IAM SICK OF PEOPLE LIKE THIS............

As a man who has and still occasionally bounces and train security personnel often. Iam sick of   Aholes like this ismail. Man i have also been in similar situations in the clubs that i have worked in people will pull weapons out on ya. Its always the little folk that do it first.
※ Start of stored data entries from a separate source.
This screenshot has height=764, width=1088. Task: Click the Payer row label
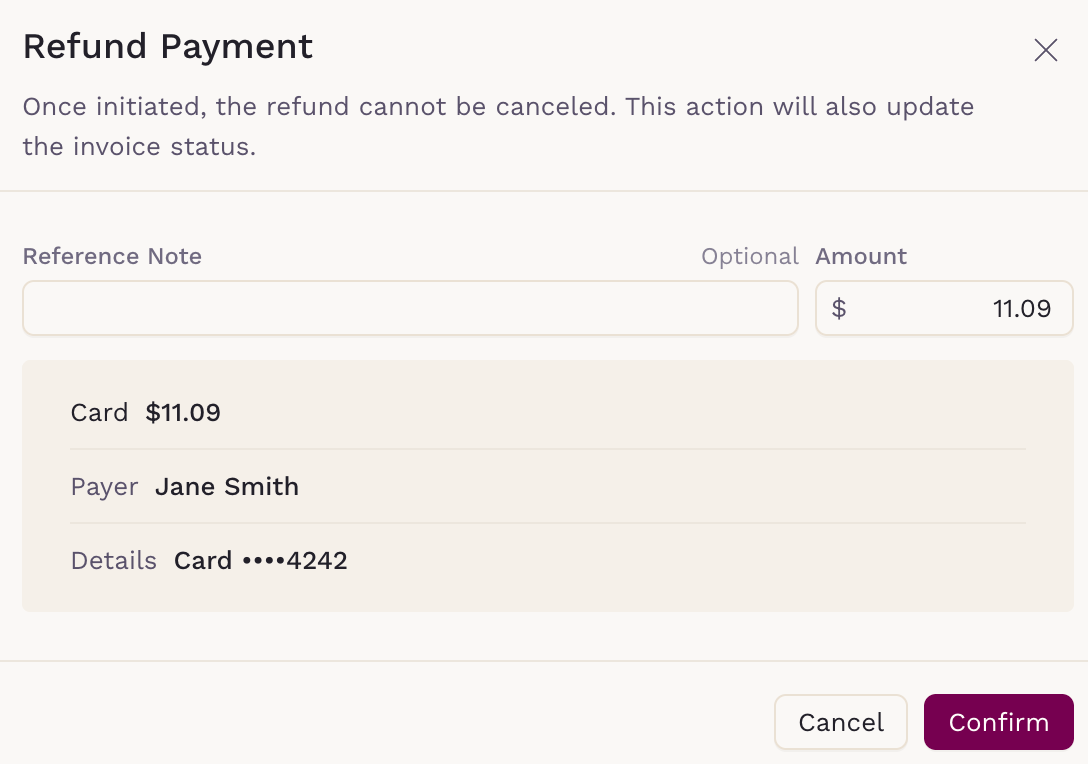click(104, 487)
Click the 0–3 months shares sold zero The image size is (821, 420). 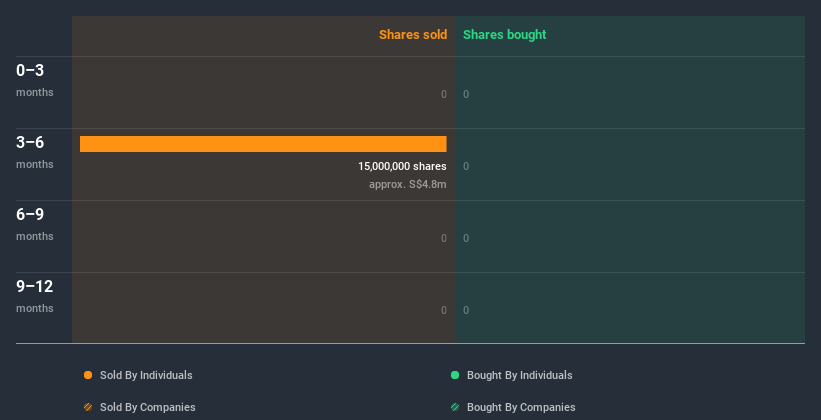coord(443,94)
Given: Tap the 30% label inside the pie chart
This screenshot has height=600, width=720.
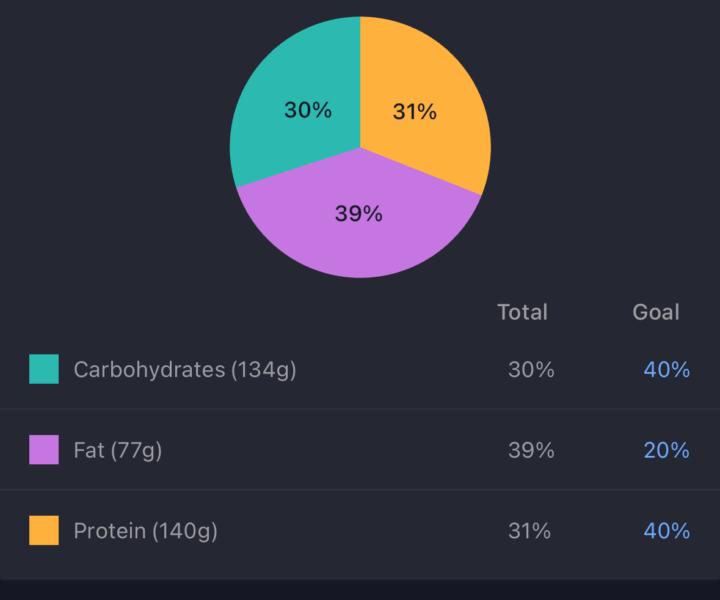Looking at the screenshot, I should (307, 110).
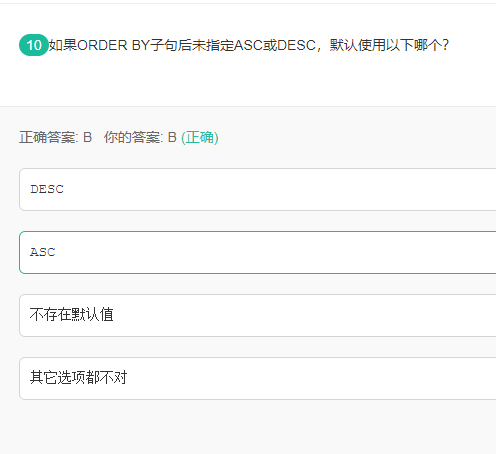
Task: Select the DESC answer option
Action: point(258,189)
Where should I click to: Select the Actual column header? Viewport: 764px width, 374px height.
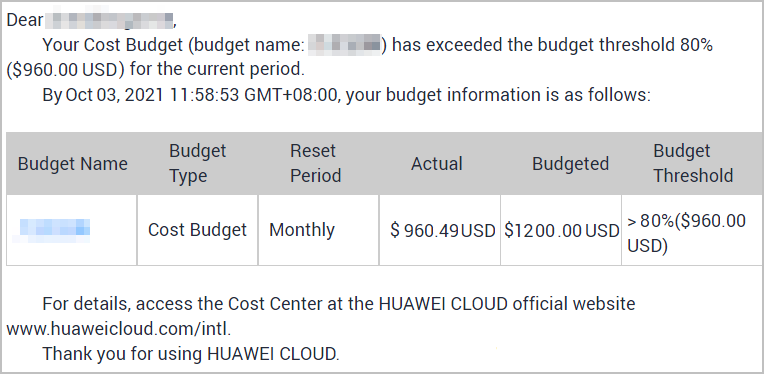[437, 163]
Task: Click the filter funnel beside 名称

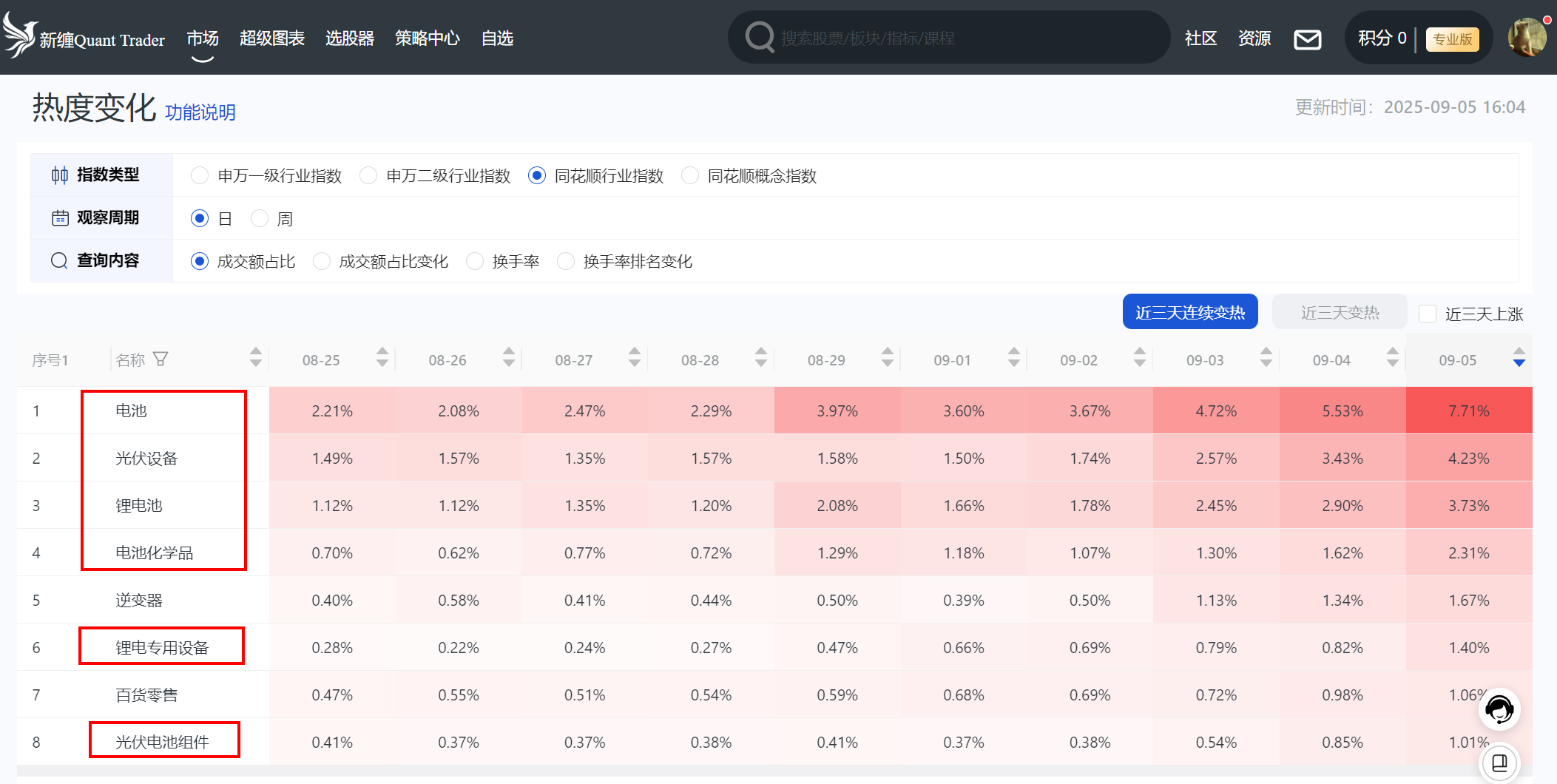Action: pyautogui.click(x=161, y=359)
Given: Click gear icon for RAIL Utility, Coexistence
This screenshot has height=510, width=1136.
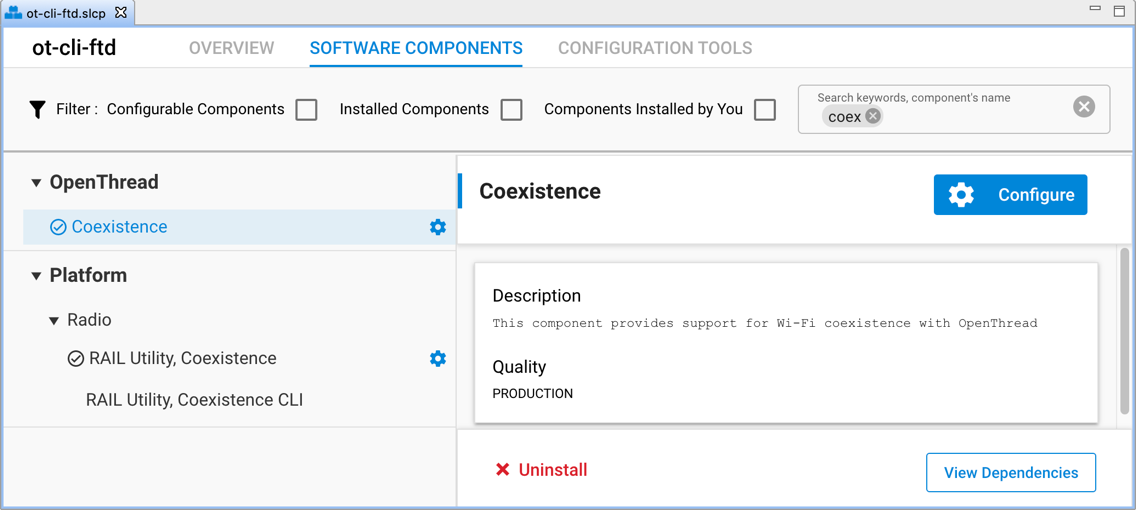Looking at the screenshot, I should (437, 358).

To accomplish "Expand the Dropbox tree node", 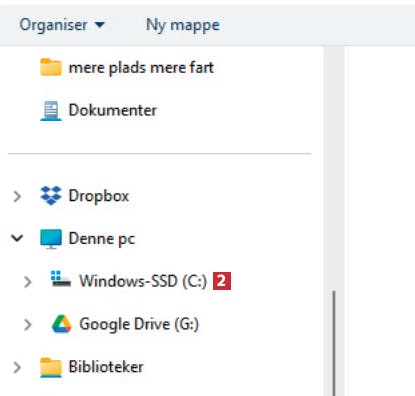I will click(x=17, y=196).
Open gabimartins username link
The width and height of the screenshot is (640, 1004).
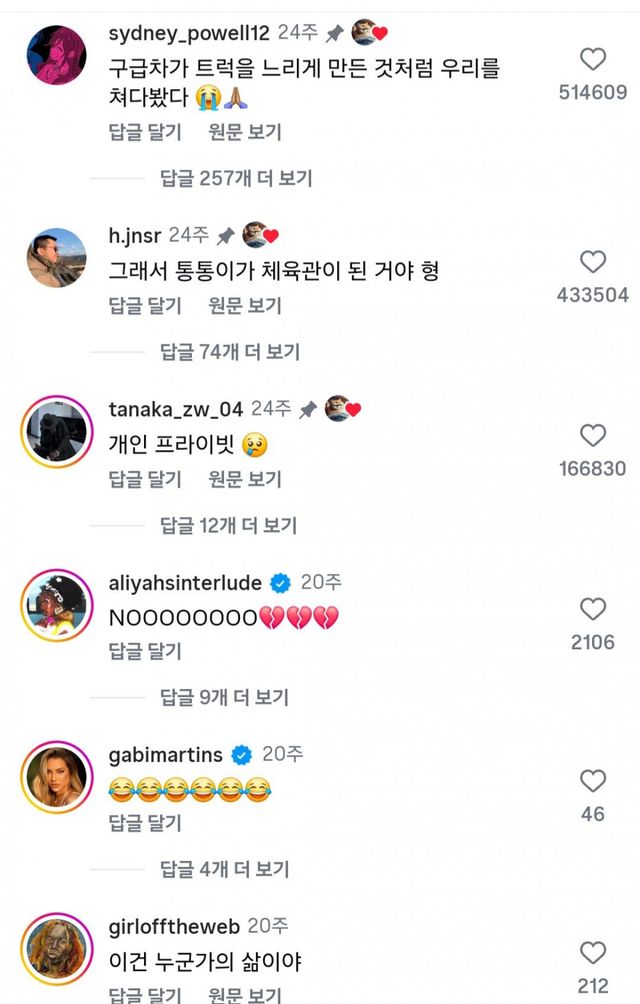(x=165, y=755)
I dont think the cops should blame the fact that he was trained in the FMA we dont know what level he was anyway...................

THE SIMPLE  MORALE OF THIS STORY IS THIS THE REALITY OF THE KNIFE.......MANY OF THE DISARMS ALOT OF PRACTITIONERS ARE LEARNING ARE NOT EFFECTIVE, ALOT OF KNIFE DISARMS WILL SIMPLY NOT WORK WITH A AGGRESIVE KNIFE WEILDING ATTACKER ATTACKING YOU.........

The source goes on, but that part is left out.